可視化していない会議では、議論の内容や結論が参加者全員に共有されず、後で混乱や誤解が生じることがある。
このような会議では、議論が深まらず、結論に達することが難しい。
したがって、議論の内容をリアルタイムで可視化し、全員が理解できる形で進行することが重要だ。
”決められる”会議にする方法
では、どのようにして”決められる”会議にすることができるのか?
まずは前項で述べたように、会議の主催者は明確な意志や意見を持つことが求められる。
会議の目的やゴールを明確に設定し、議論すべきポイントを具体的に示すことが重要だ。また、議論に必要なメンバーを厳選し、無駄な人員を排除することも必要である。
こうすることで、意志決定をする立場の人が主体となって会議を進行し、議題に対して意見をもち、覚悟感のあるメンバーだけが参加するという構図ができる。
まずはこれを徹底し、その上で進め方を改善していくべきである。
会議の進行においては、会議のアジェンダを事前に配布し、各参加者が議論の準備をする時間を確保することが重要である。

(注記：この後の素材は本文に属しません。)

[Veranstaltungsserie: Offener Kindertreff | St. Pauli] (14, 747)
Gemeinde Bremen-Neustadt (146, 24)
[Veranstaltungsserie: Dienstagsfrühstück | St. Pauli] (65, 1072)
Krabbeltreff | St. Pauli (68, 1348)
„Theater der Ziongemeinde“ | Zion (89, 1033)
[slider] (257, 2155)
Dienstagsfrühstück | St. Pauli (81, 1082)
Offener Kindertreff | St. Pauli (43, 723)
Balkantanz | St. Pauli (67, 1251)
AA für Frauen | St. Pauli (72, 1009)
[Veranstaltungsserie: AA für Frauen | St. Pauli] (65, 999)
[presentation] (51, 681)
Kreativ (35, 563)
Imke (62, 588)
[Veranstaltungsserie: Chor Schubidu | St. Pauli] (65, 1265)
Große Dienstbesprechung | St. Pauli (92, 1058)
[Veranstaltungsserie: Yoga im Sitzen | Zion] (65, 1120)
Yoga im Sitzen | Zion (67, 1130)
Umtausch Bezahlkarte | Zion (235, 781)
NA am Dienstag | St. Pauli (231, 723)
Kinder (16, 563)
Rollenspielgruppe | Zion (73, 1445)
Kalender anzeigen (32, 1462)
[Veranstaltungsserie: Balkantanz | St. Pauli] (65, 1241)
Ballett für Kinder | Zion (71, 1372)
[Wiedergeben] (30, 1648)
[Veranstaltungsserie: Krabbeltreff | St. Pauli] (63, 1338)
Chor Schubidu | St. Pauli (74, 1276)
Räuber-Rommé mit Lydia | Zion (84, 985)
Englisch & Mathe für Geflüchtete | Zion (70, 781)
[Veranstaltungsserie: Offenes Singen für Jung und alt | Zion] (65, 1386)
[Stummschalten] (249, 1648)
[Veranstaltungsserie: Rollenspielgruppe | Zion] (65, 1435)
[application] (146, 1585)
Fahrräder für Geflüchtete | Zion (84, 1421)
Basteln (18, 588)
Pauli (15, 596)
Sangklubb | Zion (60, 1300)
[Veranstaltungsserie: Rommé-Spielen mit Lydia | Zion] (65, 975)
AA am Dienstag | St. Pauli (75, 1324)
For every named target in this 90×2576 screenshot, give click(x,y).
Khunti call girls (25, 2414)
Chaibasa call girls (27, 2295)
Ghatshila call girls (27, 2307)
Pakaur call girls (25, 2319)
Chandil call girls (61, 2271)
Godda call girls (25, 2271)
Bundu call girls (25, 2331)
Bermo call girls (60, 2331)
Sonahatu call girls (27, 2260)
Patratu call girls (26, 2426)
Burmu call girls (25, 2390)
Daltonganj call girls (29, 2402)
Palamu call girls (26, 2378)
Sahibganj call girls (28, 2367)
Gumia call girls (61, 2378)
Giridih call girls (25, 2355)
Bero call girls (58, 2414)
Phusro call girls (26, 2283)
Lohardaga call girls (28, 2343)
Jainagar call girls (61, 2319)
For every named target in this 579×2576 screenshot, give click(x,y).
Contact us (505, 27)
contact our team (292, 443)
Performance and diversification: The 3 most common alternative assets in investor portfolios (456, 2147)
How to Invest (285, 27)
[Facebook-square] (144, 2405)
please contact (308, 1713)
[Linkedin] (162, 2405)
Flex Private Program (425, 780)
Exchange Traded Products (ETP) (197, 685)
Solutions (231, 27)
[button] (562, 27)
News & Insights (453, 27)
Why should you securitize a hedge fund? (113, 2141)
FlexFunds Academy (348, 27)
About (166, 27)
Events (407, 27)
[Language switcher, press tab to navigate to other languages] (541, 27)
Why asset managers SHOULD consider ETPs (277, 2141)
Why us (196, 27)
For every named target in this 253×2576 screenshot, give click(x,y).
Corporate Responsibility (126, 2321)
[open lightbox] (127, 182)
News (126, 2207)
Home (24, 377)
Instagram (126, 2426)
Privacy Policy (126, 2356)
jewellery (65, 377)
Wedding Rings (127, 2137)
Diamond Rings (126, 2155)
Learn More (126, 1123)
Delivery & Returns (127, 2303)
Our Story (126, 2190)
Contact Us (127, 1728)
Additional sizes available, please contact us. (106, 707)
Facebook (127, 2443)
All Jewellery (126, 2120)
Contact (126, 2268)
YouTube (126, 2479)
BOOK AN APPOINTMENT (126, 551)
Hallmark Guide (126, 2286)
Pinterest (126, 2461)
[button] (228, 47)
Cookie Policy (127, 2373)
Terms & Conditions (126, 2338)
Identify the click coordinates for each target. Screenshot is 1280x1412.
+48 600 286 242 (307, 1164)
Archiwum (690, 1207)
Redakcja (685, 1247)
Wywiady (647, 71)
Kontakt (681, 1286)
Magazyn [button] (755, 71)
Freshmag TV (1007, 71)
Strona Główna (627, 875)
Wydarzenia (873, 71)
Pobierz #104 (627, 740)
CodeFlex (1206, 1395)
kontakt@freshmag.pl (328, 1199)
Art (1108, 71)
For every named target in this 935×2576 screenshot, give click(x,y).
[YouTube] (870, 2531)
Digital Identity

また、会議中にリアルタイムで議論の要点をまとめ、全員が確認できるようにすることで、議論の透明性と効率が向上する。
これにより、参加者全員が議論の進行に責任を持ち、積極的に参加することが促進される。
さらに、会議の時間を厳守し、議論が逸れないように進行役がしっかりとコントロールすることも重要である。
時間が限られている中で、効率的に議論を進めるためには、進行役のスキルも求められる。
例えば、議論が長引く場合は、適切なタイミングで議論をまとめ、次のアジェンダに進むことが求められる。
無駄な会議を減らし、生産性を向上させるためには、「決められる会議」を実践することが必要だ。
会議の主催者は明確な意志を持ち、議論をリアルタイムで可視化することで、効率的な意思決定が可能となる。
こうした取り組みを続けることで、組織全体の生産性が向上し、ビジネスマン一人ひとりがより充実した働き方を実現することができるだろう。